FRAGMENTO PROPORCIONADO:
+ + + + + + +
Todos los que trabajan en estas casas tienen igual ración de comida, cuyo precio está reglado equitativamente. Quisiera preguntar a los señores europeos, asiáticos y africanos ¿qué alimento dan a sus forzados, que trabajan triplicadamente que éstos? Dirán, y si lo negasen dígolo yo, que aquellos tienen una ración de bizcocho de cebada o centeno, y por mucha fortuna de pan, que llaman en España de munición, que es de un trigo mal molido mezclado con las aristas, y muchas veces con paja, de cuya masa se podía hacer una fuerte muralla mejor que la del Tapín. Rara vez prueban la carne, y por menestras de gran regalo les dan una conca u hortera de habas sancochadas, sin más condimento ni salsa que la de la hambre. Su lecho, que es un tablón muy fuerte, con una cadena atravesada para   —290→   sujetarles los pies, más parece potro que lugar de descanso para aliviar las fatigas del día. Nadie ha graduado esta especie de castigo por cruel y tiránico dentro de su país y con los naturales de él, por considerarse necesario para contener a los delincuentes. Tratemos de los forzados de nuestros obrajes dividiéndolos en dos clases. La una es de delincuentes de varios delitos, siendo el principal el de ladrones, y otros, que se ponen en ellos para que paguen deudas legítimas y contestadas, por no tener otro arbitrio que el del sudor de su trabajo en casa de sujeción.

A los primeros se ponen en los obrajes para la mayor seguridad, porque las cárceles de los pueblos de indios son comúnmente unos galpones o cuartos lóbregos y húmedos, de poca seguridad, y de que se huyen diariamente los que quieren, a que contribuyen mucho los indios por eximirse del trabajo de velarlos y mantenerlos, si son forasteros o no tienen parientes que les den lo necesario para su subsistencia. La seguridad de los obrajes, su extensión y sanidad, a que se agrega también la subsistencia por medio de su trabajo, suscitó a los corregidores el medio de asegurarlos en estas casas, poniéndoles su grillete, para que no se huyan, a proporción de su delito; pero el mayor se reduce a dos argollas que ciñen las piernas sobre el tobillo con una cadenilla atravesada, tan ligera y débil que cualquier muchacho puede romper sus eslabones con dos   —291→   o tres golpes de una piedra del peso de una libra, por lo que esta prisión no le sirve de estorbo para huirse ni de embarazo para sus funciones. Si se aplica a algún trabajo, no teniendo de qué subsistir, se le da su ración regular de comida. Esta se reduce, por lo general, a cecina, algunas menestras, ají, maíz, con leña suficiente, agua y sal, de que estas casas están bien provistas. Si el delincuente es aplicado al trabajo y cumple su tarea, se considera ya como un trabajador voluntario, y se le paga como a tal y se le alivian las prisiones.
+ + + + + + +
INFORMACIÓN EXTRAÍDA:

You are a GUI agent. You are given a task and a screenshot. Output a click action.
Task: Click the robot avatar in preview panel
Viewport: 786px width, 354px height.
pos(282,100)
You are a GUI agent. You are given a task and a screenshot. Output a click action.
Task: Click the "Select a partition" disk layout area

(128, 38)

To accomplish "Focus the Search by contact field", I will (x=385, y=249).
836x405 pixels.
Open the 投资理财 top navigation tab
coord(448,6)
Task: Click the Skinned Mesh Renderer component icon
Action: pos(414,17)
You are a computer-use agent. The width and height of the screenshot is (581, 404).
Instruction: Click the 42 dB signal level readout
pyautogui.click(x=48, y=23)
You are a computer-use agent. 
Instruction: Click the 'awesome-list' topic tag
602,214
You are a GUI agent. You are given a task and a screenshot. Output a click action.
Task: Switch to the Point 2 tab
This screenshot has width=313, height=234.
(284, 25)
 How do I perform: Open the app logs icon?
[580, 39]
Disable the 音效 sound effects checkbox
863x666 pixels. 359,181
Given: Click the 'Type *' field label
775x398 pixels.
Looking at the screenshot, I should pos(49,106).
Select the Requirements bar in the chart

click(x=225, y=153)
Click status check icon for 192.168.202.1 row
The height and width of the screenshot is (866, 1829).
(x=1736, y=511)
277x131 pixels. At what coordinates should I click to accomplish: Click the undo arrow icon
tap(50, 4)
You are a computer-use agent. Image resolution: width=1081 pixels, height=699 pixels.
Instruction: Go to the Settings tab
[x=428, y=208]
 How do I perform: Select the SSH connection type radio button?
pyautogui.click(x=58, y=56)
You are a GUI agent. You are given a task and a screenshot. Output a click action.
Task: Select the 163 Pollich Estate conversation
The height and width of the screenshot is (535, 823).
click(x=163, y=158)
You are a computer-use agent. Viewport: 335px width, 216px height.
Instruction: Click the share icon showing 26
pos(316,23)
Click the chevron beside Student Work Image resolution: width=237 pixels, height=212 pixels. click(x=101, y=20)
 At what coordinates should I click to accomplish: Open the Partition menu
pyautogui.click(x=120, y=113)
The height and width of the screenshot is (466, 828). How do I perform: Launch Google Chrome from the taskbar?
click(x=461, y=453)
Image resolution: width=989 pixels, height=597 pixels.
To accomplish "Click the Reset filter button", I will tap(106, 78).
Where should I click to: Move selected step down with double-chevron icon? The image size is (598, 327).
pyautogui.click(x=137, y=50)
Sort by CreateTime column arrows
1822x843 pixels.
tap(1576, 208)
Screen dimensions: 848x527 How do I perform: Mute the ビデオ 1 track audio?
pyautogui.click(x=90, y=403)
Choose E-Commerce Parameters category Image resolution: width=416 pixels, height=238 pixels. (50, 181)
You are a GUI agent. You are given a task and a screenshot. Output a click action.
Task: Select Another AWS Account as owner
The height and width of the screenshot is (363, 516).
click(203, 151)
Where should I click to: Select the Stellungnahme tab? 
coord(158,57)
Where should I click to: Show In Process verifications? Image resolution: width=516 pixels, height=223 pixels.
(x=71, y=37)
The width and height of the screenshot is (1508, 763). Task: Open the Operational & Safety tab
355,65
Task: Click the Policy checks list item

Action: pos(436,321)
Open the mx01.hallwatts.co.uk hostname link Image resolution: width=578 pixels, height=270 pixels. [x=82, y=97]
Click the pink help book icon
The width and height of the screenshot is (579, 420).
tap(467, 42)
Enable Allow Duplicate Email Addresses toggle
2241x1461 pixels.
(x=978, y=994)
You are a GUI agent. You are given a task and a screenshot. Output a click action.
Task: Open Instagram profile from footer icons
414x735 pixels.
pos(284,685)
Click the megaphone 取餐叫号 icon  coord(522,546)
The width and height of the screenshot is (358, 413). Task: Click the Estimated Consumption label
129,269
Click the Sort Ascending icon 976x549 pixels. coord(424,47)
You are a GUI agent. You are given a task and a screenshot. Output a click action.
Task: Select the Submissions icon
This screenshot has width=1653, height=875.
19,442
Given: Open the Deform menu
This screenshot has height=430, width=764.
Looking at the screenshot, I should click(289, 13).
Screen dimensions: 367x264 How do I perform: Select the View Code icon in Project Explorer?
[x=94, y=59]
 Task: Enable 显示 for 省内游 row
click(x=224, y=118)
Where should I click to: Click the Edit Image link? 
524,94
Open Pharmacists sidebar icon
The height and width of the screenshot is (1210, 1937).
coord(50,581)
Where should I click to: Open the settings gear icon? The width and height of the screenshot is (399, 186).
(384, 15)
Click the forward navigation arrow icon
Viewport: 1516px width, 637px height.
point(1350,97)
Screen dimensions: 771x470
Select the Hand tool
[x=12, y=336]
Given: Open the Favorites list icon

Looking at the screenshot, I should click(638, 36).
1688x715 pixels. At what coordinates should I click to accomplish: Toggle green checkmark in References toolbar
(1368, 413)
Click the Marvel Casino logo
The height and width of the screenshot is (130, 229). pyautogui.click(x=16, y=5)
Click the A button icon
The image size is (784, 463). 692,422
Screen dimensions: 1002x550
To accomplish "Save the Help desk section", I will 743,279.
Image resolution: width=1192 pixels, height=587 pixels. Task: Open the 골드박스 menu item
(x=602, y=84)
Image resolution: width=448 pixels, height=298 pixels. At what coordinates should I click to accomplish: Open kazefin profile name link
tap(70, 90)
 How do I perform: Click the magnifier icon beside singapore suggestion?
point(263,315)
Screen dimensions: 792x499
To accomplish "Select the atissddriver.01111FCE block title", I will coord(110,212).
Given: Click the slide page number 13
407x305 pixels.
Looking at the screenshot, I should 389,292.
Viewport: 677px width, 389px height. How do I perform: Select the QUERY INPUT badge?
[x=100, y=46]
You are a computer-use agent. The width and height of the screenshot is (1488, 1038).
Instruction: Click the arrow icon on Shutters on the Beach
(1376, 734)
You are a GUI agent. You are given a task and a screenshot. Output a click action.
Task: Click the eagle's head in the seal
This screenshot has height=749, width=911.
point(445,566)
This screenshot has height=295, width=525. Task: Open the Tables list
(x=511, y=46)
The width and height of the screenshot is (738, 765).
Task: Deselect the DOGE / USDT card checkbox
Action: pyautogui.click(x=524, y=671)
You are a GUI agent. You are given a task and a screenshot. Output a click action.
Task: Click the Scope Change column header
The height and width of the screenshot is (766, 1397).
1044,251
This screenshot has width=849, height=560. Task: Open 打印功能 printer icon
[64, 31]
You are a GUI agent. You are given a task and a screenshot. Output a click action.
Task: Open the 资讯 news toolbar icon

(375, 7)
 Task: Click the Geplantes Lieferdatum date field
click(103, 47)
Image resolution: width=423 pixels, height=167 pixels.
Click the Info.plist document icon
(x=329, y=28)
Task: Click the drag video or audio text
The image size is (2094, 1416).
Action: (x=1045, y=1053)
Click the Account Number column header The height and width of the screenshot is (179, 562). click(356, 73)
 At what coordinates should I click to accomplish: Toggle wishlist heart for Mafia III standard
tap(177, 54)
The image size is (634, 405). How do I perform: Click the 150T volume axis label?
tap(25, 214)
+ + + + + + +
TAREAS PENDIENTES:
- a) En el fragmento sobre los obrajes, ¿cómo es el lecho de los forzados de Europa, Asia y África?
- b) Enumera cada cosa que, según el fragmento sobre los obrajes, forma parte de la ración regular de comida que se da al delincuente.
- c) Prolonga el fragmento sobre los obrajes a partir de su última oración.

RESULTADOS EN ORDEN:
- a) Es un tablón muy fuerte con una cadena atravesada para sujetarles los pies.

- b) Cecina, algunas menestras, ají, maíz, leña suficiente, agua y sal.

- c)
Los prisioneros por deudas entran luego al trabajo, porque el fin es de que las pague con él. Hay muchas faenas en los obrajes que no necesitan pericia, y son las de trabajo más rudo, pero si son los deudores inteligentes, los aplica el administrador según la necesidad de los operarios a otras tareas menos fuertes. Esta está reglada con equidad, y la mejor prueba es que muchos voluntarios sacan una y media cada semana; otros una y cuarto, y los más lentos y desidiosos la cumplen llenando su obligación, y en que no se les culpa ni reprende; pero a los deudores que por flojos o soberbios se resisten al trabajo o lo hacen mal, les procuran alentar con la cáscara del novillo, desde la rabadilla hasta donde dan principio las carnes, o por hablar con más claridad, en el paraje a donde se azotan a los muchachos, cuya reprensión reciben los flojos   —292→   y abandonados al ocio como un juguete, que sólo les sirve de molestia medio cuarto de hora en toda una semana, y ésta es toda la tiranía tan ponderada de los obrajes y obrajeros. Puede suceder que en la Europa, y aún en Lima, no se crea lo que voy a decir en materia de alimentos de los oficiales voluntarios y de todos los que cumplen su tarea, aunque sean forzados. A todos éstos se les da, a lo menos dos veces cada semana, ración competente de carnero gordo y descansado. He visto en más de cuatro obrajes de las provincias inmediatas al Cuzco unos trozos, entre telar y telar colgados, que pudieran apetecerlos los señores de mejor gusto. Acaso parecerá a algunos, así de los nuestros como de los extranjeros, que todo lo que llevo dicho es una ficción poética para vindicar a los dueños de obrajes de las tiranías que se les imputan. No necesito satisfacer a los extranjeros, y menos a los españoles que habitan este continente, porque pueden con facilidad desengañarse o culparme de lisonjero y defensor acérrimo de los señores cuzqueños. Confieso que estimo mucho a éstos por su probidad y generosidad en este género de trato con sus colonos a súbditos.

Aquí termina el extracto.